This thread has been locked.

If you have a related question, please click the "Ask a related question" button in the top right corner. The newly created question will be automatically linked to this question.

NDK 1.94: halt on IP_DROP_MEMBERSHIP or fdClose() after DHCP renew

Hello,

while working with NDK 1.94 on C64+ platform I've stumbled upon problem - I think - related to this library.

My test device is using DHCP and joins multicast group (IP_ADD_MEMBERSHIP) on startup. When address from DHCP changes (either router was changed or IP assignment on same router after lease timeout) I want to shut down part of application and relaunch it. Unfortunately when I'm trying to close socket that previously joined multicast group some task at priority 9 (I believe one of NDK tasks) hangs up consuming all CPU time indefinitely and starving all lower priority tasks.

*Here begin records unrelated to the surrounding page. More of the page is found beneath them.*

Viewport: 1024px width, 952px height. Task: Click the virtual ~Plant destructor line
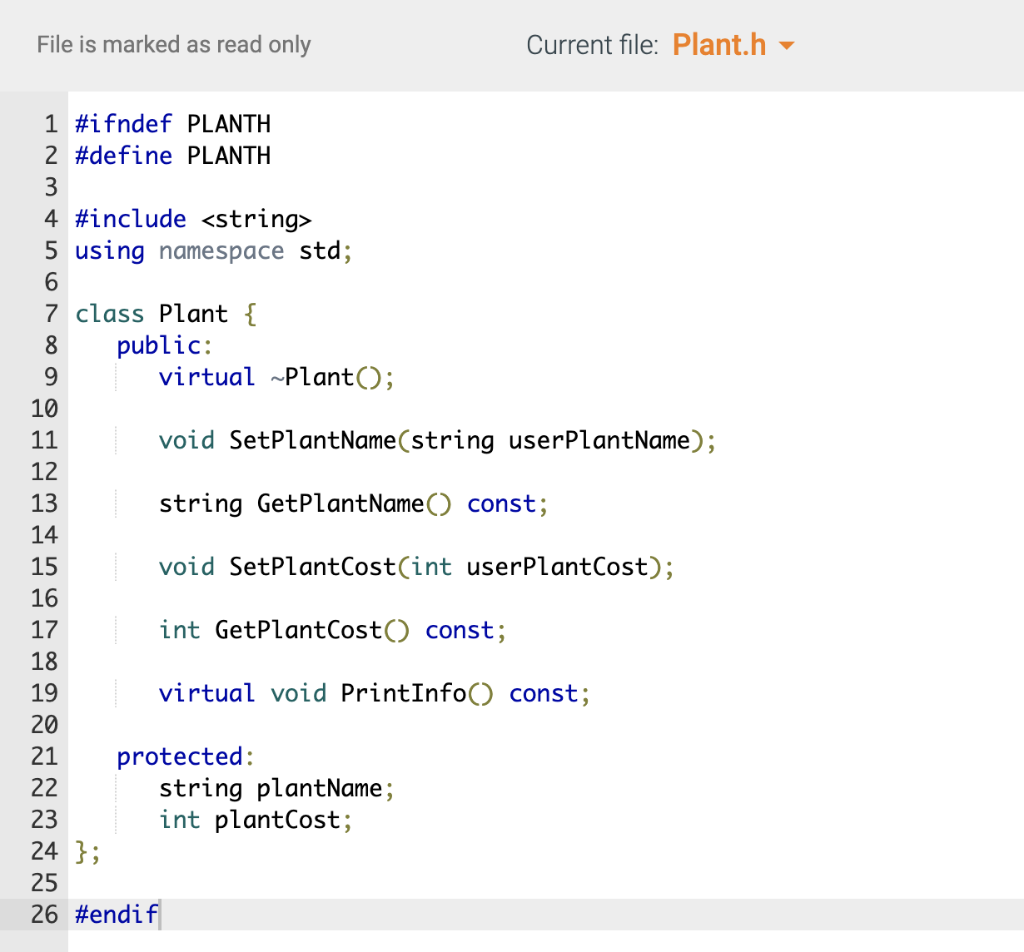click(275, 377)
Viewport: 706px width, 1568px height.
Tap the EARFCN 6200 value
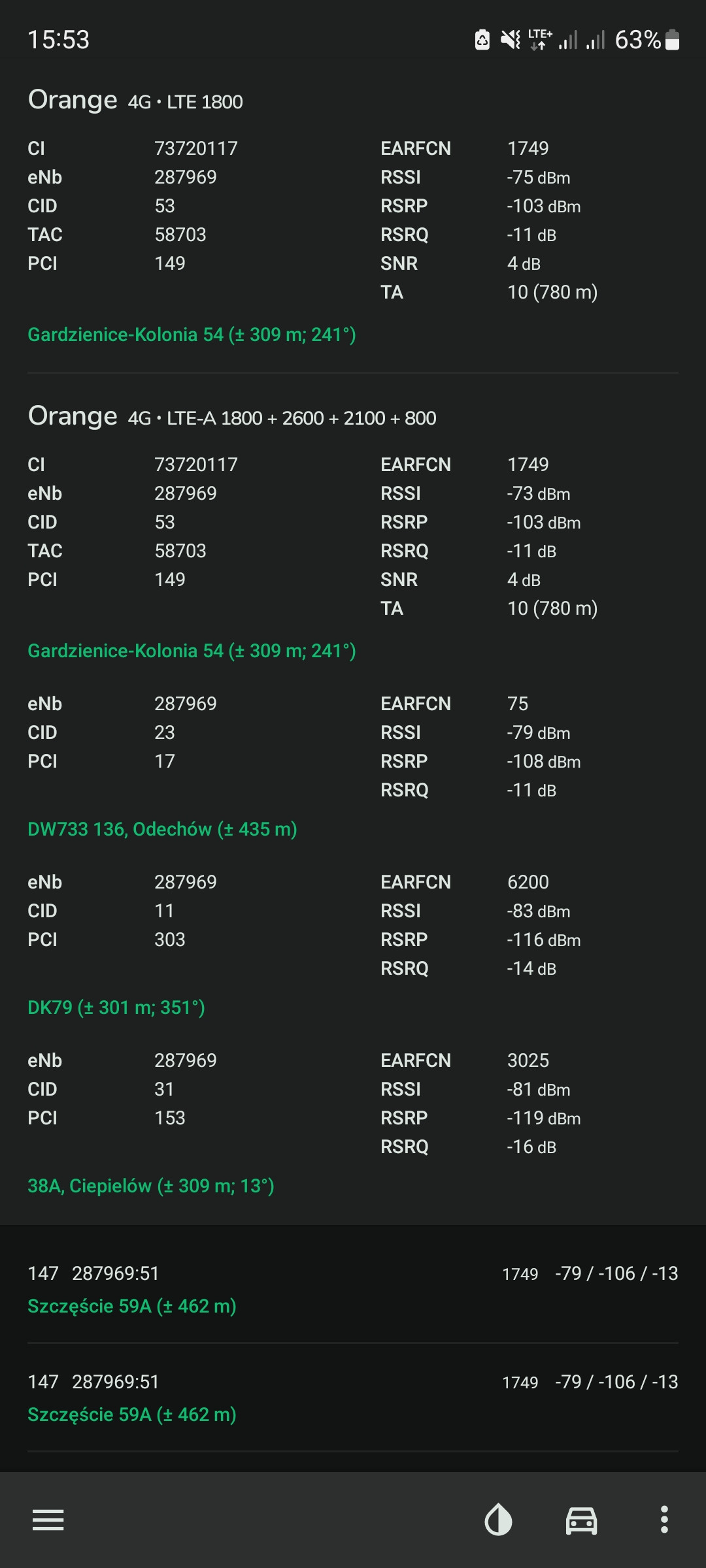click(x=528, y=882)
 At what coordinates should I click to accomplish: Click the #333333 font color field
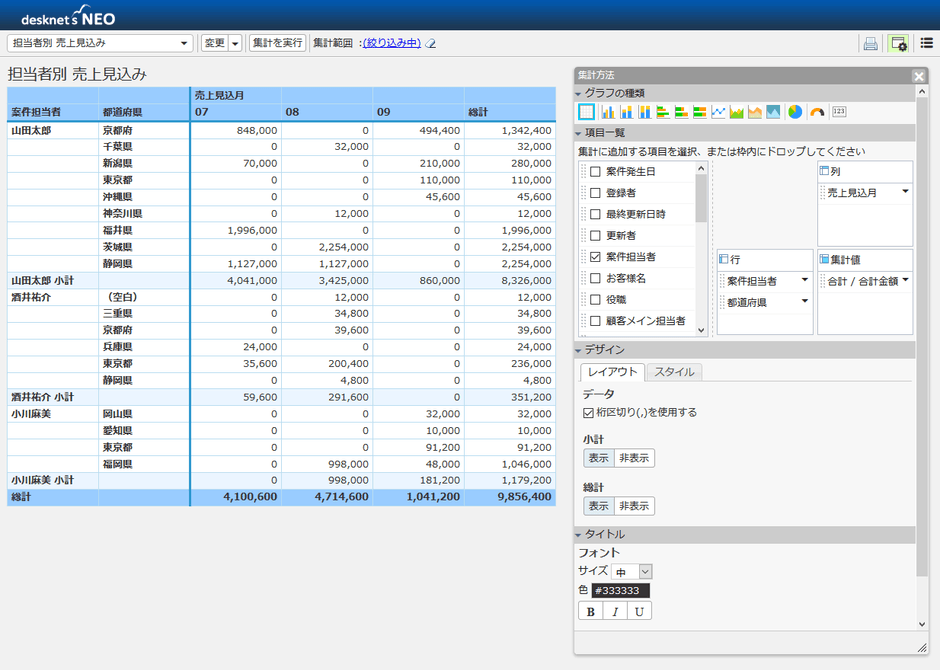[x=620, y=591]
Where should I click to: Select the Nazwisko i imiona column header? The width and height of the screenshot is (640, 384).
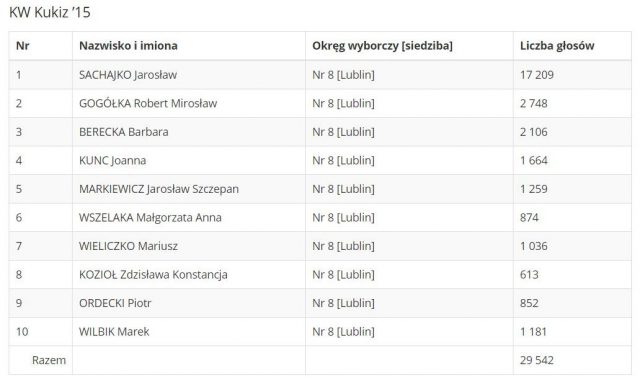128,46
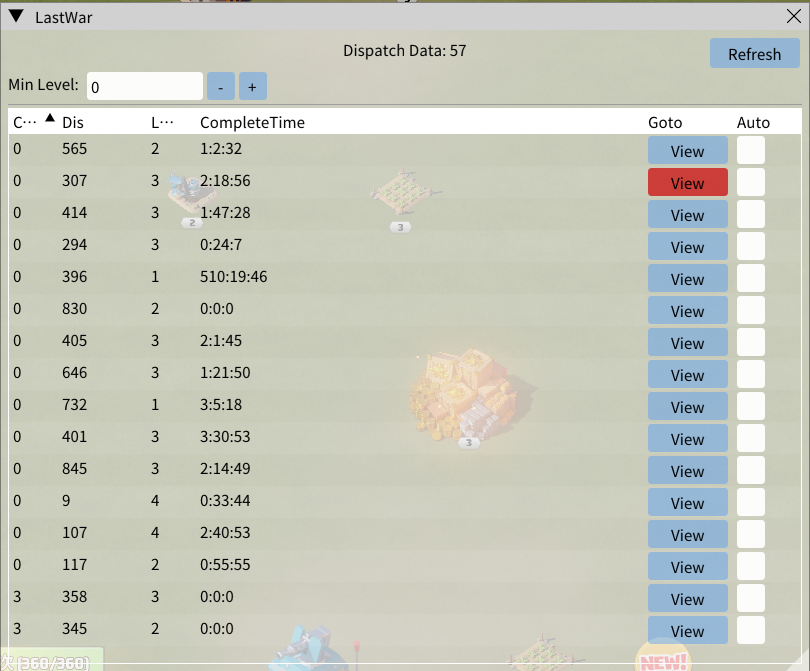Sort by the Dis column header
This screenshot has height=671, width=810.
[73, 122]
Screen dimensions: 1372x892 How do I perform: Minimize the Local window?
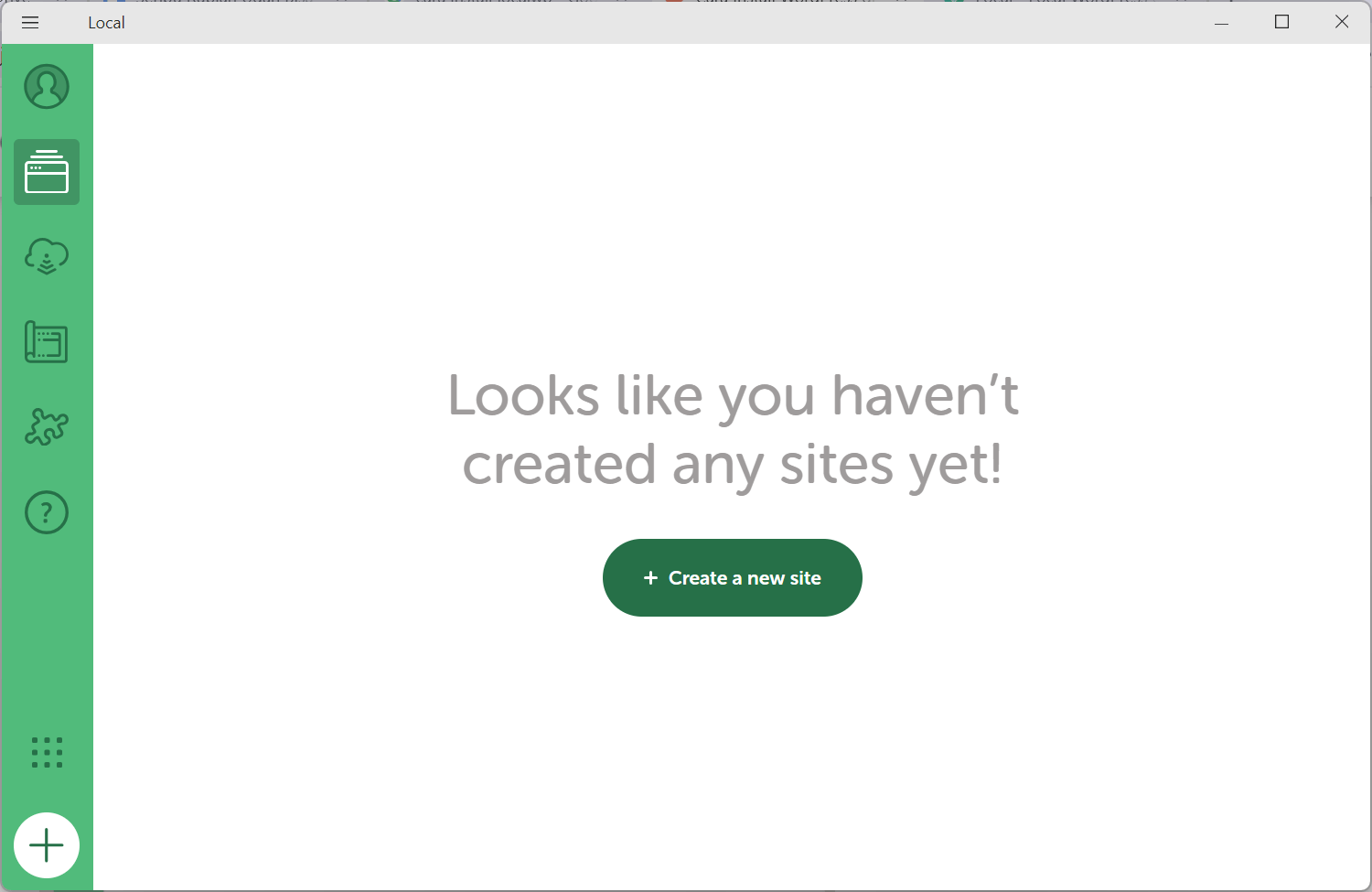click(x=1221, y=22)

This happens only with multicast-enabled socket. If I drop multicast membership before network removed/network added events occur than everything works fine. Task halts when socket is closed or when IP_DROP_MEMBERSHIP option is set after DHCP renew. It happens even if delay between DHCP renew and and socket closing is long and in my test even if renewed address is the same as previous (although I don't want normally to reopen/rebind socket in this case).

I would be glad if someone could confirm problem or send any suggestions. 

Edit: after next few tries I'm not sure if this can happen when renewed address is the same as previous, but  changing router seems to be reliable method to get this effect. Task at priority 9 seems to be NDK kernel in my configuration (default NDK priorities). Halting of this task may be just random effect - at the same time I'm observing using TSK_stat strange (either 100% or some seemingly random, out of range number)  stack usage of two other tasks that are using NDK - that may suggest some incorrect memory access.

  • Hi tomeko,

    Which version of BIOS and CCS are you using?

    This certainly could be due to a task stack overflow and this is the easiest thing to try first.  Can you try increasing the stack size of the tasks that you see having close to 100% stack usage?

    Also, as a side note, there have been several NDK releases since 1.94.  I checked the release notes but did not see any bugs related to this listed as being fixed.  But, it's possible that something causing this issue was fixed but not tracked in the release notes.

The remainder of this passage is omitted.